[[ SUPPLIED INFORMATION, beginning ]]

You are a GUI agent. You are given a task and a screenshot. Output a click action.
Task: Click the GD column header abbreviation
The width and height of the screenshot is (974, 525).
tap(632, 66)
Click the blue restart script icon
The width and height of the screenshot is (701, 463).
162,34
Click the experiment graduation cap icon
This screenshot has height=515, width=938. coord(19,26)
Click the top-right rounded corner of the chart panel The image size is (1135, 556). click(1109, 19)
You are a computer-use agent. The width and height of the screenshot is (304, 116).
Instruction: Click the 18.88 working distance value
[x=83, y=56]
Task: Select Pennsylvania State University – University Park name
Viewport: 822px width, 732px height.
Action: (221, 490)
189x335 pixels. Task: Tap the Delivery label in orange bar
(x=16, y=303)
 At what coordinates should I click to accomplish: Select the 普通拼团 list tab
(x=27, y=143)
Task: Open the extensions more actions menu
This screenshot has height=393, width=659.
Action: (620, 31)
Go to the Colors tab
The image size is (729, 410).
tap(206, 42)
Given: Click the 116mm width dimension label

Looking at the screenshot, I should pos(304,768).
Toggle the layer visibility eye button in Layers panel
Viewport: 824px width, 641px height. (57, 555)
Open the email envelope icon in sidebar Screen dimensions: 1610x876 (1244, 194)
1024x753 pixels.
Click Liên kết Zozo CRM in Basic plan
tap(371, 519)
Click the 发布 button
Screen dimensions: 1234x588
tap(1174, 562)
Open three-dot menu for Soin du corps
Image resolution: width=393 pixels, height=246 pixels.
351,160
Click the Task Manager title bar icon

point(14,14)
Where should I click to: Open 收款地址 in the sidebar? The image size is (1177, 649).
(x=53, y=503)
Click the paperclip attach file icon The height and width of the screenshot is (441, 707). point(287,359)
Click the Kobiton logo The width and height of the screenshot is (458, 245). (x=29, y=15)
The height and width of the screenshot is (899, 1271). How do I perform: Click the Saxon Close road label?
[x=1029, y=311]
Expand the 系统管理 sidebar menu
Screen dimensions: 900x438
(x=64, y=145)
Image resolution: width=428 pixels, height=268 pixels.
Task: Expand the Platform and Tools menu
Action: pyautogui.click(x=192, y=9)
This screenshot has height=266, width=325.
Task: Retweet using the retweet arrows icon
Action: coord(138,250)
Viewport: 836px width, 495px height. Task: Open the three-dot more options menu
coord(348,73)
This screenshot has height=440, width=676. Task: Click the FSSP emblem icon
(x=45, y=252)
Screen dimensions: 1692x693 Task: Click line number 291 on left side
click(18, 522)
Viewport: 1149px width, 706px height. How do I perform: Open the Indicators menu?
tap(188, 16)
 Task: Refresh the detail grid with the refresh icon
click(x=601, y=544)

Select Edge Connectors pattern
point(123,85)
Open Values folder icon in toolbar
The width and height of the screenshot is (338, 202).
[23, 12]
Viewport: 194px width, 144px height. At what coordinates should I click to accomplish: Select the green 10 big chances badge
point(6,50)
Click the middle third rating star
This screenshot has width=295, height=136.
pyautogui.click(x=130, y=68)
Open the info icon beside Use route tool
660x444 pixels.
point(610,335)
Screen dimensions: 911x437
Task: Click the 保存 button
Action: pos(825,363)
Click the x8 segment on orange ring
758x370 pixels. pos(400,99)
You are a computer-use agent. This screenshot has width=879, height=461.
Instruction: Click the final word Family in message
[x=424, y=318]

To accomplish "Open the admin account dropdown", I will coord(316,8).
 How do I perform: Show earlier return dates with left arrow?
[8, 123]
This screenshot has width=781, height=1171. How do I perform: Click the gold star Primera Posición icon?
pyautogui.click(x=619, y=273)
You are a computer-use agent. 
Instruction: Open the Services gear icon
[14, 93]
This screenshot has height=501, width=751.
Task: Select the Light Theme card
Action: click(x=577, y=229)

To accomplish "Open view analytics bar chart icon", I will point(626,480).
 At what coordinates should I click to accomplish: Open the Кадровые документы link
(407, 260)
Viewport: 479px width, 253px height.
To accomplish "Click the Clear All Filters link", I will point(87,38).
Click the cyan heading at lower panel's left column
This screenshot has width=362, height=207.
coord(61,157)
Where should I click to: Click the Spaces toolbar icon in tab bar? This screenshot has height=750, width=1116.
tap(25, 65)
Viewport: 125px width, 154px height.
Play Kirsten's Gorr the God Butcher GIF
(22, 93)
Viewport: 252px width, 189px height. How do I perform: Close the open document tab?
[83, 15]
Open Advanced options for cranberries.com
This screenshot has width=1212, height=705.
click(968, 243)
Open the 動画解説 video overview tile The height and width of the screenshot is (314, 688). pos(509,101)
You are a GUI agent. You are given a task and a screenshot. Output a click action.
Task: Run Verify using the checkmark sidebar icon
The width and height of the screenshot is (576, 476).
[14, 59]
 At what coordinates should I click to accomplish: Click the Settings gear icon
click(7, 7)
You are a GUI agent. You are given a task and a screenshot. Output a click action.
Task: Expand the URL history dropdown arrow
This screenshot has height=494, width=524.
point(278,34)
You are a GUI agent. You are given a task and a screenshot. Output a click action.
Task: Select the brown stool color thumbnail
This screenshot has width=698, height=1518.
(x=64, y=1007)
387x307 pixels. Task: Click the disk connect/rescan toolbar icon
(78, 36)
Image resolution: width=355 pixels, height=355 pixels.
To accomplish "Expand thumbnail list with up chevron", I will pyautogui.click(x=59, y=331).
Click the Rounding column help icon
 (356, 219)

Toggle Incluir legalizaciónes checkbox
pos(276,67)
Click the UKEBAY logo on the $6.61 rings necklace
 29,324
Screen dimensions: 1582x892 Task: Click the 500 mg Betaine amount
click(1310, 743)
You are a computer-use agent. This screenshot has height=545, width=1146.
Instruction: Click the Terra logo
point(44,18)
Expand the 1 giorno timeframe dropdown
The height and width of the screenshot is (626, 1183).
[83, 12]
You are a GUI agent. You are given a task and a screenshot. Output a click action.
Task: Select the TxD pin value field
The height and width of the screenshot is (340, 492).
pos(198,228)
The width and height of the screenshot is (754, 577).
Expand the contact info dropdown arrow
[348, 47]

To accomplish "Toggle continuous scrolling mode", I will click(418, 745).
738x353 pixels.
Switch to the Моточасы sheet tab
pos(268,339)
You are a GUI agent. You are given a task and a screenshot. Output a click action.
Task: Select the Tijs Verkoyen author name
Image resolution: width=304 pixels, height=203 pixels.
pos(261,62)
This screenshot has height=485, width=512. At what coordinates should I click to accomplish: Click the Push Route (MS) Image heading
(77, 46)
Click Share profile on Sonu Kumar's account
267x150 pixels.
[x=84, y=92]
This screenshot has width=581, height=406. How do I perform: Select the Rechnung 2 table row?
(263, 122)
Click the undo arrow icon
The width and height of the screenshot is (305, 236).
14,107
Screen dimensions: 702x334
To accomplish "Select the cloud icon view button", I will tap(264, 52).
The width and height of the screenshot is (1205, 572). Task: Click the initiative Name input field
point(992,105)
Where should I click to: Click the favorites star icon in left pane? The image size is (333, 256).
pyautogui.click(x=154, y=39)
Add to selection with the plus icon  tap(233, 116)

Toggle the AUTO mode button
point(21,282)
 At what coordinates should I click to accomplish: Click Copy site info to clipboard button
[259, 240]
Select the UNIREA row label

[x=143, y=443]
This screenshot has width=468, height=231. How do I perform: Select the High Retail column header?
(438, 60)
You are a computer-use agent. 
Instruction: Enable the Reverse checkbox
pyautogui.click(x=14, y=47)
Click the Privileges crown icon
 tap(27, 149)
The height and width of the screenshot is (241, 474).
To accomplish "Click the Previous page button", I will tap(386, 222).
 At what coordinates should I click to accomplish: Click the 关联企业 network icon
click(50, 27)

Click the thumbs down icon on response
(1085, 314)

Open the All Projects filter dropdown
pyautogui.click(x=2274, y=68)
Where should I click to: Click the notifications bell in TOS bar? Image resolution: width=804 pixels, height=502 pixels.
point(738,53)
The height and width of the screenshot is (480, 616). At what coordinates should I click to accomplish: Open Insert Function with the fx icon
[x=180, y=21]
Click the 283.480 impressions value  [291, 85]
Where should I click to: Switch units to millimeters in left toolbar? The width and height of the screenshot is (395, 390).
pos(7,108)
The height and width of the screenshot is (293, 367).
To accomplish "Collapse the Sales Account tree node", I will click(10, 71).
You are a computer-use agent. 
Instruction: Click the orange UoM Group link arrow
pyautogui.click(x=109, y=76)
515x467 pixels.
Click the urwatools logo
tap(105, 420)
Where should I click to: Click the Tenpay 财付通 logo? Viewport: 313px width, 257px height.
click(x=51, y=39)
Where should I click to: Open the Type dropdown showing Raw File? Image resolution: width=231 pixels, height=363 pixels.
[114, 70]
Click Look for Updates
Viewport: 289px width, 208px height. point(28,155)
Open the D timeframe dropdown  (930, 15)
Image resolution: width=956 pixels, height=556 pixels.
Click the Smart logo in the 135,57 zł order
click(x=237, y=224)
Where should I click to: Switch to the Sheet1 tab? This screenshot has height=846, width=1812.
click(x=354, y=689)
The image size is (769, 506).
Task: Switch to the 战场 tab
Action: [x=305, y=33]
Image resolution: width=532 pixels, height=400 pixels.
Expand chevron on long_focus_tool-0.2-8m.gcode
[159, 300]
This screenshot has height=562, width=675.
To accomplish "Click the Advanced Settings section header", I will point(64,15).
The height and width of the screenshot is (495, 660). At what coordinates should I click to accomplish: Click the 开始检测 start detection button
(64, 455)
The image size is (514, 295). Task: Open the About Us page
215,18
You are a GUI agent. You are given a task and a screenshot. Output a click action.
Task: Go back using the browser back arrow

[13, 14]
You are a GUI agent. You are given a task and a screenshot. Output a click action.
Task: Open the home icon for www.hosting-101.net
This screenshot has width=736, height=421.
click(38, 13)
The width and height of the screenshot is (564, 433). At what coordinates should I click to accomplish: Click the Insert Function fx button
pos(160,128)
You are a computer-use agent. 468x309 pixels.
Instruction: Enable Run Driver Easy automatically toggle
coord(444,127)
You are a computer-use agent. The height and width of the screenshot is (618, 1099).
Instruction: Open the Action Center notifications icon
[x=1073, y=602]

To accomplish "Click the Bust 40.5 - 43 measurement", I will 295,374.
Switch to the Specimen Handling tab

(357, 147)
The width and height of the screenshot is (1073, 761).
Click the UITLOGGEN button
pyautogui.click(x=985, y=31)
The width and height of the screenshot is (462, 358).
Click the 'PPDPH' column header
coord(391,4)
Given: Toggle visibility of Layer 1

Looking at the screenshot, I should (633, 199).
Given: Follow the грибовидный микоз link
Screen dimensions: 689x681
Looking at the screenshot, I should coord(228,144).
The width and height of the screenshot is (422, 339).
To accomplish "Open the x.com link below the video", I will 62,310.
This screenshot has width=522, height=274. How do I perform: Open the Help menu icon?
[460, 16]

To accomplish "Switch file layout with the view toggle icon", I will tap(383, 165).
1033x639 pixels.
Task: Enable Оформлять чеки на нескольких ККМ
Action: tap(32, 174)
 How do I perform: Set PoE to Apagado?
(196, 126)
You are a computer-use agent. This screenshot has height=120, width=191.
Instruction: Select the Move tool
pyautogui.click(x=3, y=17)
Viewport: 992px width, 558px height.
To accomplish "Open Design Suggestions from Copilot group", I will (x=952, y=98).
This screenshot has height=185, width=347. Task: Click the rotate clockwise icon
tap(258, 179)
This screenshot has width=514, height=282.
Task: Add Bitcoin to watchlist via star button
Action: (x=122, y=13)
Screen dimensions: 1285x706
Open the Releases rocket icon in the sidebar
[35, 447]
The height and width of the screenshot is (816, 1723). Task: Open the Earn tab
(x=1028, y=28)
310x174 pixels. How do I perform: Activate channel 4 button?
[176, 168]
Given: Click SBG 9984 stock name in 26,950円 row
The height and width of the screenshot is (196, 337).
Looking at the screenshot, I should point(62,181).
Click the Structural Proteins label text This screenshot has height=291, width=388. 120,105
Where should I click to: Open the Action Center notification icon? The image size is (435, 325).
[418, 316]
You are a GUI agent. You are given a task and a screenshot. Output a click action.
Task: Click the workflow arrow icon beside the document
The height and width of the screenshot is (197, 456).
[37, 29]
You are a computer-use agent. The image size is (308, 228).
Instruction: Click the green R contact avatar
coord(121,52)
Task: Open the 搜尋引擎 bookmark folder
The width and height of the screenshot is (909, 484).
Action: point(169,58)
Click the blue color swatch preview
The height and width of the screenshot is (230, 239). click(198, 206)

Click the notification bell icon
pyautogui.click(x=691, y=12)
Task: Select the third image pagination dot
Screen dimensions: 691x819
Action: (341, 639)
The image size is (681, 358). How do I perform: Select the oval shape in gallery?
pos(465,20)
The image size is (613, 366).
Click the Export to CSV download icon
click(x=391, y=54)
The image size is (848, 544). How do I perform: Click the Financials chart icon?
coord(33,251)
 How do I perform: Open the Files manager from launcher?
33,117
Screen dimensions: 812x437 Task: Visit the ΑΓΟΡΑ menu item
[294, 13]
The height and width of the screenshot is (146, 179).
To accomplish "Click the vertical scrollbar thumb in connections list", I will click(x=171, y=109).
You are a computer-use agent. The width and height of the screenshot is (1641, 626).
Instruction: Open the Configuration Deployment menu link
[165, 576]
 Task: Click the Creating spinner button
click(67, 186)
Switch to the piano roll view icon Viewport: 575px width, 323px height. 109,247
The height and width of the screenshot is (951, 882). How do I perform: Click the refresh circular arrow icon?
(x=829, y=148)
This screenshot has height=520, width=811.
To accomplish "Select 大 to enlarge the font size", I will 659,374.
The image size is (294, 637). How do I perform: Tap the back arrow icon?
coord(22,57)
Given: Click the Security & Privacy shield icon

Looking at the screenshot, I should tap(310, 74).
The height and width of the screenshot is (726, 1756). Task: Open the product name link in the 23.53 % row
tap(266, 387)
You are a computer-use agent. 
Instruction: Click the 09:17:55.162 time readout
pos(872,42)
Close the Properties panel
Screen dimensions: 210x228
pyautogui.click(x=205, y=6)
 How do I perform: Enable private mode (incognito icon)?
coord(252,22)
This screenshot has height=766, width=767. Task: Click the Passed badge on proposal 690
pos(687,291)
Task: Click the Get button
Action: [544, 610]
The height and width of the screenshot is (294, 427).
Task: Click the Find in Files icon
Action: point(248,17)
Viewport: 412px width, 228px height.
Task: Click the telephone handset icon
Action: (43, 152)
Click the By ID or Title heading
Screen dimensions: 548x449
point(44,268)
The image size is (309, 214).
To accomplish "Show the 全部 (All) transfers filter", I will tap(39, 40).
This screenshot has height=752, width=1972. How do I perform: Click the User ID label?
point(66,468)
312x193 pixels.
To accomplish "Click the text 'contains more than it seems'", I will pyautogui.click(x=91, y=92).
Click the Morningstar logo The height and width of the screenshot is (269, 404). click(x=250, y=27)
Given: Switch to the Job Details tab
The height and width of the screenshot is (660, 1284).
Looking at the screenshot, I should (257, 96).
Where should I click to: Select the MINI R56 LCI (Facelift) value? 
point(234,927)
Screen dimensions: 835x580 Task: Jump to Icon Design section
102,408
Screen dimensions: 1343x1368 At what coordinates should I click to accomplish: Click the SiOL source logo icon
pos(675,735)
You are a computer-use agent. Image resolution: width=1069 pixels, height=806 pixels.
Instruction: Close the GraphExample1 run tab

[[ SUPPLIED INFORMATION, end ]]

▶ _EXERCISE DESCRIPTION_:
Pick out every line above that contains the word "timeframe" and copy it.

▶ _WRITTEN ANSWER_:
Expand the 1 giorno timeframe dropdown
Open the D timeframe dropdown  (930, 15)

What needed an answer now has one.